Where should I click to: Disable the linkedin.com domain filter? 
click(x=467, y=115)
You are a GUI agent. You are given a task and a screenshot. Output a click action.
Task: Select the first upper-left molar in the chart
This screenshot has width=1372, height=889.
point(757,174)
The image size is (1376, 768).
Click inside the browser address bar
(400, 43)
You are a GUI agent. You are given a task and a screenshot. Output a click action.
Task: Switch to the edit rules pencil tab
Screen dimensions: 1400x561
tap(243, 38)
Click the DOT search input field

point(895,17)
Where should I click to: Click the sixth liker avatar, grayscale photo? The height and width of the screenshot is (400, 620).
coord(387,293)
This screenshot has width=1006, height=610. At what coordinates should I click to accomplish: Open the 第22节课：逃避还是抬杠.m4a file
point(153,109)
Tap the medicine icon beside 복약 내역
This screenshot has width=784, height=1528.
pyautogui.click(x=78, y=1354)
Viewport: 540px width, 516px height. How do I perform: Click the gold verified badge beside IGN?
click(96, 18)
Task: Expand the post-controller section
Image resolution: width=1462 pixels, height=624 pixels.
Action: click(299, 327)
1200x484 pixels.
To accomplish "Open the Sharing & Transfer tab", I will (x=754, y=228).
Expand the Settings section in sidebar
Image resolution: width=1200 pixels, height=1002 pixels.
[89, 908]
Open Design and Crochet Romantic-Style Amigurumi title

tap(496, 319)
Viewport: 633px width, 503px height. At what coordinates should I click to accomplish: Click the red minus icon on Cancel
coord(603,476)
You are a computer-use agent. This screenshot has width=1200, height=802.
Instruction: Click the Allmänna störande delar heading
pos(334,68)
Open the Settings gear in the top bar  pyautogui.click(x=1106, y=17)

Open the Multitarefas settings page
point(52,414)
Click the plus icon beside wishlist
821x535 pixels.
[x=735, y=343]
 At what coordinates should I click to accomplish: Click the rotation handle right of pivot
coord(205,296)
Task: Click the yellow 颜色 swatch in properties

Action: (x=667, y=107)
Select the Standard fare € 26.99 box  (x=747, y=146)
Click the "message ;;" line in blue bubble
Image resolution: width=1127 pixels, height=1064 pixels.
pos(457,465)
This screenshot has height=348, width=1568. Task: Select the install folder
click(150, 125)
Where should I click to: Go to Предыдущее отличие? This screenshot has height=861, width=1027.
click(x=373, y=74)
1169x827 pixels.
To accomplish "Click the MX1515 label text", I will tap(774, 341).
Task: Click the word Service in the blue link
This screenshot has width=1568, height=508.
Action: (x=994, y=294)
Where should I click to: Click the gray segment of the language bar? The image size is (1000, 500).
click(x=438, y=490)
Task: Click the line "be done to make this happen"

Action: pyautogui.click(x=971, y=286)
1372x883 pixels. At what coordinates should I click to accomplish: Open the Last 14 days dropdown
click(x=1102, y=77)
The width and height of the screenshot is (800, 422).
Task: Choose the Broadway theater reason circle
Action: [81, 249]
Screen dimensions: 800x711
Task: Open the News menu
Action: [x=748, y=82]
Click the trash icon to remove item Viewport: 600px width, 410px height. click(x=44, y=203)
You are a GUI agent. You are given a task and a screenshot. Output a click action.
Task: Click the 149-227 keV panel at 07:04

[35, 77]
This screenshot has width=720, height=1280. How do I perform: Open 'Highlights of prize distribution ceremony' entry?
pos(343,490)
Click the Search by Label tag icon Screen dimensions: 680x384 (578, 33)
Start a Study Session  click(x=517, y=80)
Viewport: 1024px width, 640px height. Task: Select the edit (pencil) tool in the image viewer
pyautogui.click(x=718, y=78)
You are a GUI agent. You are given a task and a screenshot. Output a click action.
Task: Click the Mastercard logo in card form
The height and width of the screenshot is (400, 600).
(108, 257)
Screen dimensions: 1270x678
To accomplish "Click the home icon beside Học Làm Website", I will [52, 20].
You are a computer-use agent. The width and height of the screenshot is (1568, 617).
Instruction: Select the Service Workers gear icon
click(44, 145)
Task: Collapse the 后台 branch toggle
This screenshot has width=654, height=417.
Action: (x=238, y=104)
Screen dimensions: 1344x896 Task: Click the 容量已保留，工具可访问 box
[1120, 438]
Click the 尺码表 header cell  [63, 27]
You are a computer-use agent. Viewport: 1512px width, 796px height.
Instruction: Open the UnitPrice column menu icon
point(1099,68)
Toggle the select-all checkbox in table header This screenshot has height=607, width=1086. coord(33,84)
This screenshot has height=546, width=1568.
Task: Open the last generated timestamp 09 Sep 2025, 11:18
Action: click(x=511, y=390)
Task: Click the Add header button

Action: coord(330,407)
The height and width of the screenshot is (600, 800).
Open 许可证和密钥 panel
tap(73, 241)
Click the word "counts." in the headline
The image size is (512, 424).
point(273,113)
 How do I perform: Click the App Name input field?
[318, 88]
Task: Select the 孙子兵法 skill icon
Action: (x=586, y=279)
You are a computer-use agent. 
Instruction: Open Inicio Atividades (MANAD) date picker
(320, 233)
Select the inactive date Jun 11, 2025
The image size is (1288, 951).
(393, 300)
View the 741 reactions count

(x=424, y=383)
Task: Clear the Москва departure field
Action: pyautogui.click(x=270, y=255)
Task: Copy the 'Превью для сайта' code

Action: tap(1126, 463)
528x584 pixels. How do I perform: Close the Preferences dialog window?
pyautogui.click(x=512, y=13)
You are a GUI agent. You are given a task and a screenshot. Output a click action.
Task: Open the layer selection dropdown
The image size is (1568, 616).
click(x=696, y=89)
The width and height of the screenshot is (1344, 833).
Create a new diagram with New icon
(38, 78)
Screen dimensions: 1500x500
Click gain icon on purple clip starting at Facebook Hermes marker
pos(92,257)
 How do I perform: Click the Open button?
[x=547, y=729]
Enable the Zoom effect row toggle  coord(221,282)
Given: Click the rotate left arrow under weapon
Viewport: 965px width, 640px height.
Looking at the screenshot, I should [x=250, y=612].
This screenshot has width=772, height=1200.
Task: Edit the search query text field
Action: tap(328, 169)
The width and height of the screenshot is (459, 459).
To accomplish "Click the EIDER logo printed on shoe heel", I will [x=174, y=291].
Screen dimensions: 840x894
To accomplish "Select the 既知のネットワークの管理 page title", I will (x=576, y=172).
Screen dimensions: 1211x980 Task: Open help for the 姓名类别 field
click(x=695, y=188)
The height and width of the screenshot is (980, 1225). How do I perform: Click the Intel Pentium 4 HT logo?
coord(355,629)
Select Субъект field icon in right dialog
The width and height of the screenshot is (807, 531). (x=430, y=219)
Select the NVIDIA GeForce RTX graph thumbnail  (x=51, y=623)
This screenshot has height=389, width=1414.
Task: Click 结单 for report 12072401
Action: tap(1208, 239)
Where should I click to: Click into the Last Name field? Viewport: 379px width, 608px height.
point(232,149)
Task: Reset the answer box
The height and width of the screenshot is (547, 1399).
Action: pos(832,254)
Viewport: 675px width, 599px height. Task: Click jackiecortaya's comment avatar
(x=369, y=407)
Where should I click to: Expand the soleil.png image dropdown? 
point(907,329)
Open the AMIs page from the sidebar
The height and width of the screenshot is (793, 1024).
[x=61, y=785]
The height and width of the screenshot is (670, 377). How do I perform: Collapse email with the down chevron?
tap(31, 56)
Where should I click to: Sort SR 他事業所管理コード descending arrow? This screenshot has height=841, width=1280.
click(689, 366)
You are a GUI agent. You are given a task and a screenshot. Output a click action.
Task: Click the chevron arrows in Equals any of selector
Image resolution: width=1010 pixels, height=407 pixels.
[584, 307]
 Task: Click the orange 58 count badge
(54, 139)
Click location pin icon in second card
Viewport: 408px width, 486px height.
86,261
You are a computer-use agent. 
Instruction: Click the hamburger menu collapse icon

========================================

▸ Exercise
For each entry above, please make an exact copy.

▸ Solution to this exercise
Where should I click to: Disable the linkedin.com domain filter? 
click(x=467, y=115)
You are a GUI agent. You are given a task and a screenshot. Output a click action.
Task: Select the first upper-left molar in the chart
This screenshot has width=1372, height=889.
point(757,174)
The image size is (1376, 768).
Click inside the browser address bar
(400, 43)
You are a GUI agent. You are given a task and a screenshot. Output a click action.
Task: Switch to the edit rules pencil tab
Screen dimensions: 1400x561
tap(243, 38)
Click the DOT search input field

point(895,17)
Where should I click to: Click the sixth liker avatar, grayscale photo? The height and width of the screenshot is (400, 620).
coord(387,293)
This screenshot has width=1006, height=610. At what coordinates should I click to accomplish: Open the 第22节课：逃避还是抬杠.m4a file
point(153,109)
Tap the medicine icon beside 복약 내역
This screenshot has width=784, height=1528.
pyautogui.click(x=78, y=1354)
Viewport: 540px width, 516px height. How do I perform: Click the gold verified badge beside IGN?
click(96, 18)
Task: Expand the post-controller section
Image resolution: width=1462 pixels, height=624 pixels.
Action: click(299, 327)
1200x484 pixels.
To accomplish "Open the Sharing & Transfer tab", I will (x=754, y=228).
Expand the Settings section in sidebar
Image resolution: width=1200 pixels, height=1002 pixels.
[89, 908]
Open Design and Crochet Romantic-Style Amigurumi title

tap(496, 319)
Viewport: 633px width, 503px height. At what coordinates should I click to accomplish: Click the red minus icon on Cancel
coord(603,476)
You are a computer-use agent. This screenshot has width=1200, height=802.
Instruction: Click the Allmänna störande delar heading
pos(334,68)
Open the Settings gear in the top bar  pyautogui.click(x=1106, y=17)

Open the Multitarefas settings page
point(52,414)
Click the plus icon beside wishlist
821x535 pixels.
[x=735, y=343]
 At what coordinates should I click to accomplish: Click the rotation handle right of pivot
coord(205,296)
Task: Click the yellow 颜色 swatch in properties

Action: (x=667, y=107)
Select the Standard fare € 26.99 box  (x=747, y=146)
Click the "message ;;" line in blue bubble
Image resolution: width=1127 pixels, height=1064 pixels.
pos(457,465)
This screenshot has height=348, width=1568. Task: Select the install folder
click(150, 125)
Where should I click to: Go to Предыдущее отличие? This screenshot has height=861, width=1027.
click(x=373, y=74)
1169x827 pixels.
To accomplish "Click the MX1515 label text", I will tap(774, 341).
Task: Click the word Service in the blue link
This screenshot has width=1568, height=508.
Action: (x=994, y=294)
Where should I click to: Click the gray segment of the language bar? The image size is (1000, 500).
click(x=438, y=490)
Task: Click the line "be done to make this happen"

Action: pyautogui.click(x=971, y=286)
1372x883 pixels. At what coordinates should I click to accomplish: Open the Last 14 days dropdown
click(x=1102, y=77)
The width and height of the screenshot is (800, 422).
Task: Choose the Broadway theater reason circle
Action: [81, 249]
Screen dimensions: 800x711
Task: Open the News menu
Action: [x=748, y=82]
Click the trash icon to remove item Viewport: 600px width, 410px height. click(x=44, y=203)
You are a GUI agent. You are given a task and a screenshot. Output a click action.
Task: Click the 149-227 keV panel at 07:04

[35, 77]
This screenshot has width=720, height=1280. How do I perform: Open 'Highlights of prize distribution ceremony' entry?
pos(343,490)
Click the Search by Label tag icon Screen dimensions: 680x384 (578, 33)
Start a Study Session  click(x=517, y=80)
Viewport: 1024px width, 640px height. Task: Select the edit (pencil) tool in the image viewer
pyautogui.click(x=718, y=78)
You are a GUI agent. You are given a task and a screenshot. Output a click action.
Task: Click the Mastercard logo in card form
The height and width of the screenshot is (400, 600).
(108, 257)
Screen dimensions: 1270x678
To accomplish "Click the home icon beside Học Làm Website", I will [52, 20].
You are a computer-use agent. The width and height of the screenshot is (1568, 617).
Instruction: Select the Service Workers gear icon
click(44, 145)
Task: Collapse the 后台 branch toggle
This screenshot has width=654, height=417.
Action: (x=238, y=104)
Screen dimensions: 1344x896 Task: Click the 容量已保留，工具可访问 box
[1120, 438]
Click the 尺码表 header cell  [63, 27]
You are a computer-use agent. Viewport: 1512px width, 796px height.
Instruction: Open the UnitPrice column menu icon
point(1099,68)
Toggle the select-all checkbox in table header This screenshot has height=607, width=1086. coord(33,84)
This screenshot has height=546, width=1568.
Task: Open the last generated timestamp 09 Sep 2025, 11:18
Action: click(x=511, y=390)
Task: Click the Add header button

Action: coord(330,407)
The height and width of the screenshot is (600, 800).
Open 许可证和密钥 panel
tap(73, 241)
Click the word "counts." in the headline
The image size is (512, 424).
point(273,113)
 How do I perform: Click the App Name input field?
[318, 88]
Task: Select the 孙子兵法 skill icon
Action: (x=586, y=279)
You are a computer-use agent. 
Instruction: Open Inicio Atividades (MANAD) date picker
(320, 233)
Select the inactive date Jun 11, 2025
The image size is (1288, 951).
(393, 300)
View the 741 reactions count

(x=424, y=383)
Task: Clear the Москва departure field
Action: pyautogui.click(x=270, y=255)
Task: Copy the 'Превью для сайта' code

Action: tap(1126, 463)
528x584 pixels. How do I perform: Close the Preferences dialog window?
pyautogui.click(x=512, y=13)
You are a GUI agent. You are given a task and a screenshot. Output a click action.
Task: Open the layer selection dropdown
The image size is (1568, 616).
click(x=696, y=89)
The width and height of the screenshot is (1344, 833).
Create a new diagram with New icon
(38, 78)
Screen dimensions: 1500x500
Click gain icon on purple clip starting at Facebook Hermes marker
pos(92,257)
 How do I perform: Click the Open button?
[x=547, y=729]
Enable the Zoom effect row toggle  coord(221,282)
Given: Click the rotate left arrow under weapon
Viewport: 965px width, 640px height.
Looking at the screenshot, I should [x=250, y=612].
This screenshot has width=772, height=1200.
Task: Edit the search query text field
Action: tap(328, 169)
The width and height of the screenshot is (459, 459).
To accomplish "Click the EIDER logo printed on shoe heel", I will [x=174, y=291].
Screen dimensions: 840x894
To accomplish "Select the 既知のネットワークの管理 page title", I will (x=576, y=172).
Screen dimensions: 1211x980 Task: Open help for the 姓名类别 field
click(x=695, y=188)
The height and width of the screenshot is (980, 1225). How do I perform: Click the Intel Pentium 4 HT logo?
coord(355,629)
Select Субъект field icon in right dialog
The width and height of the screenshot is (807, 531). (x=430, y=219)
Select the NVIDIA GeForce RTX graph thumbnail  (x=51, y=623)
This screenshot has height=389, width=1414.
Task: Click 结单 for report 12072401
Action: tap(1208, 239)
Where should I click to: Click into the Last Name field? Viewport: 379px width, 608px height.
point(232,149)
Task: Reset the answer box
The height and width of the screenshot is (547, 1399).
Action: pos(832,254)
Viewport: 675px width, 599px height. Task: Click jackiecortaya's comment avatar
(x=369, y=407)
Where should I click to: Expand the soleil.png image dropdown? 
point(907,329)
Open the AMIs page from the sidebar
The height and width of the screenshot is (793, 1024).
[x=61, y=785]
The height and width of the screenshot is (670, 377). How do I perform: Collapse email with the down chevron?
tap(31, 56)
Where should I click to: Sort SR 他事業所管理コード descending arrow? This screenshot has height=841, width=1280.
click(689, 366)
You are a GUI agent. You are given a task and a screenshot. Output a click action.
Task: Click the chevron arrows in Equals any of selector
Image resolution: width=1010 pixels, height=407 pixels.
[584, 307]
 Task: Click the orange 58 count badge
(54, 139)
Click location pin icon in second card
Viewport: 408px width, 486px height.
86,261
You are a computer-use agent. 
Instruction: Click the hamburger menu collapse icon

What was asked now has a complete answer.